Eksistensi Hukum Antariksa Nasional Dalam Perspektif Hukum Internasional

Oleh: Haryana Hadiyanti

Peranan hukum dalam tatanan kegiatan keantariksaan sangatlah penting bagi nasional maupun internasional. Di Indonesia, kegiatan keantariksaan dimulai dengan peluncuran satelit Palapa A1 yang menjadi momentum bersejarah dalam rangka memberikan pelayanan telepon dan faksimile antar kota. Selain itu, fungsi satelit tersebut berkembang untuk mendistribusikan program televisi nasional. Sekarang ini, diketahui bahwa Indonesia mempunyai lima operator nasional, seperti Telkom, Indosat, PSN, MNC, dan BRI.

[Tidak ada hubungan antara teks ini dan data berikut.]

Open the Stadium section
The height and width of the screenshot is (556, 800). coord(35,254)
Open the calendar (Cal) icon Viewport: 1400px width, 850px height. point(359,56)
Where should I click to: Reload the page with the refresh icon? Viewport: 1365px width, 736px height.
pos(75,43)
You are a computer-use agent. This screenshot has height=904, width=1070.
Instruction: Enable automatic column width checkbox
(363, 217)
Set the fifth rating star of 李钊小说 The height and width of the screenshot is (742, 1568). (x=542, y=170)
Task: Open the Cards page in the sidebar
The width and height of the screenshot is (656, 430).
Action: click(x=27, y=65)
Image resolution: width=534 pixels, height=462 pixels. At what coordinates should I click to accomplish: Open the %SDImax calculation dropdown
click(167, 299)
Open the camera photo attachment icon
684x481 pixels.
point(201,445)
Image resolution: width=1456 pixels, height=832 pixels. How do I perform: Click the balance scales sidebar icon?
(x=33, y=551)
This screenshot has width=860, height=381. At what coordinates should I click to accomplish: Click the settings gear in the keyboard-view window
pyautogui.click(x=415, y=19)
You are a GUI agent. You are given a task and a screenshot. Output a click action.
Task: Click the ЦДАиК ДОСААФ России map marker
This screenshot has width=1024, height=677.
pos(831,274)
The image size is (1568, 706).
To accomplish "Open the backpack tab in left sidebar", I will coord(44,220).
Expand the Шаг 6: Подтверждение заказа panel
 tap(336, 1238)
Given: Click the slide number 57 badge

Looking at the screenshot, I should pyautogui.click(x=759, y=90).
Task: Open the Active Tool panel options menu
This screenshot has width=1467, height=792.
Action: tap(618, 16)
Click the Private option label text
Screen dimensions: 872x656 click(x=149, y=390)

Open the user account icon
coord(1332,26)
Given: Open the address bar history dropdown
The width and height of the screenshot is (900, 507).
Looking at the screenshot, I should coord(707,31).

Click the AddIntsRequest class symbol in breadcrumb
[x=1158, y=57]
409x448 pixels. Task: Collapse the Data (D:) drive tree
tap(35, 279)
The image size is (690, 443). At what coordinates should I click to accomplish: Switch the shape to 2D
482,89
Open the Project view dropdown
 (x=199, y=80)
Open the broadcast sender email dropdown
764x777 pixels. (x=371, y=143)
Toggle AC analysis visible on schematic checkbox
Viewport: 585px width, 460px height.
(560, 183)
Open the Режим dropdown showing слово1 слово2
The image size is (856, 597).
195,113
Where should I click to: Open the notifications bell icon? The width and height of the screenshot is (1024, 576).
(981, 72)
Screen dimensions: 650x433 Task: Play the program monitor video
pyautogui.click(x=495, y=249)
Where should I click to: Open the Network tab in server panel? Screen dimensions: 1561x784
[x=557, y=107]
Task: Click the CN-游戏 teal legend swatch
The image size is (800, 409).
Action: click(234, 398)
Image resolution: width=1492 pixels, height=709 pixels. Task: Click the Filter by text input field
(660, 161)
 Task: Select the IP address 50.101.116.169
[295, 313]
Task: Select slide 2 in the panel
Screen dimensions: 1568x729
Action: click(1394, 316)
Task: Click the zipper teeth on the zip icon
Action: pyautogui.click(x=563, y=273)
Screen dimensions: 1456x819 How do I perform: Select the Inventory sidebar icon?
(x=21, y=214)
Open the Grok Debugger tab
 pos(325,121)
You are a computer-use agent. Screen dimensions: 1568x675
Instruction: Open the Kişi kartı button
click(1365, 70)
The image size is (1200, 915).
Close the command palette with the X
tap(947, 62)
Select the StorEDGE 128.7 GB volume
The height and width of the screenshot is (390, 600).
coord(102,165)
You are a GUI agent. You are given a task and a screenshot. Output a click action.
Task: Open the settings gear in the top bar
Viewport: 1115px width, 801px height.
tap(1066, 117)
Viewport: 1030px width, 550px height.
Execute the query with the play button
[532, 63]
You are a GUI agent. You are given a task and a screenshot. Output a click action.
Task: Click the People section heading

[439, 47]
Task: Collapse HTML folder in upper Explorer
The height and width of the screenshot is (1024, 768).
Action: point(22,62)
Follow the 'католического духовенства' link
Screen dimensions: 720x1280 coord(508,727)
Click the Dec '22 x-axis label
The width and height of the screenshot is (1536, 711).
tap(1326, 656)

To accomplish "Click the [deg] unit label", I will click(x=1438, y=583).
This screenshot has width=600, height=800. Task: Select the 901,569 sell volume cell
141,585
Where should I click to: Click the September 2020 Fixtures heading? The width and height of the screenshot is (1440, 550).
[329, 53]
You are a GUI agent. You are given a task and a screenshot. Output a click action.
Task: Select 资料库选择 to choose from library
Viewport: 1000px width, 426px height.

Kemajuan teknologi di bidang antariksa memberikan peluang untuk mengatur kegiatan yang berkenaan dengan ruang angkasa dan tidak dapat ditinggalkan. Hal ini disebabkan karena masalah hukum keantariksaan akan semakin krusial seiring dengan harmonisasi hukum nasional dan hukum internasional. Mari kita membahas tentang hukum antariksa dan urgensinya.

Hukum antariksa merupakan seperangkat aturan hukum yang berlaku dalam mengatur kegiatan-kegiatan di bidang antariksa. Dasar hukum yang mengatur segala kegiatannya berasal dari berbagai persetujuan internasional, traktat, konvensi, dan resolusi Majelis Umum PBB. Tujuan hukum antariksa adalah menjamin pendekatan yang rasional dalam eksplorasi dan penggunaan antariksa guna kepentingan kemanusiaan. Berlakunya perjanjian internasional keantariksaan telah ada sejak terbentuknya United Nations Committee on the Peaceful Uses of Outer Space (UNCOPUOS). Perjanjian internasional tersebut meliputi,

  1. Treaty on the Principles Governing Activities in the Exploration and Use of Outer Space including the Moon and Other Celestial Bodies 1967 disingkat Space Treaty 1967 (diratifikasi 93 negara, Maret 1997) adalah kerangka dasar bagi ketertiban pendayagunaan antariksa yang merupakan wilayah bersama kemanusiaan (Province heritage of all mankind).
  2. Agreement on the Rescue of Astronauts, the Return of Astronauts and the Return of Objects Launched into Outer Space 1968. mengatur tata cara penerapan konsep kemanusiaan dan kewajiban negara-negara dalam mengambil langkah-langkah dan perlakuan dalam membantu dan menyelamatkan astronot yang mengalami kesulitan, serta pengembalian astronot yang telah diselamatkan ke negaranya.
  3. Convention on International Liability for Damage Caused by Space Object 1972, disingkat Liability Convention 1972. Inti perjanjian ini adalah mengatur tata cara perilaku yang rinci apabila pihak lain menderita kerugian akibat kegiatan suatu negara di antariksa.
  4. Convention on Registration of object Launched into Outer Space, 1975 disingkat Registration Convention 1975. Inti perjanjian ini mengatur tata cara pemberian informasi tentang benda-benda yang diluncurkan ke antariksa kepada Sekretaris jenderal PBB dan pendistribusian lebih lanjut informasi tersebut secara luas kepada negara-negara.
  5. Agreement Governing the Activities of States on moon and Other Celestial Bodies 1979, disingkat Moon Agreement 1979, yang mulai berlaku efektif pada 11 Juli 1984. Inti perjanjian ini adalah mengatur tata cara pengolahan Bulan dan benda-benda langit lainnya yang merupakan common heritage of mankind untuk kepentingan perdamaian.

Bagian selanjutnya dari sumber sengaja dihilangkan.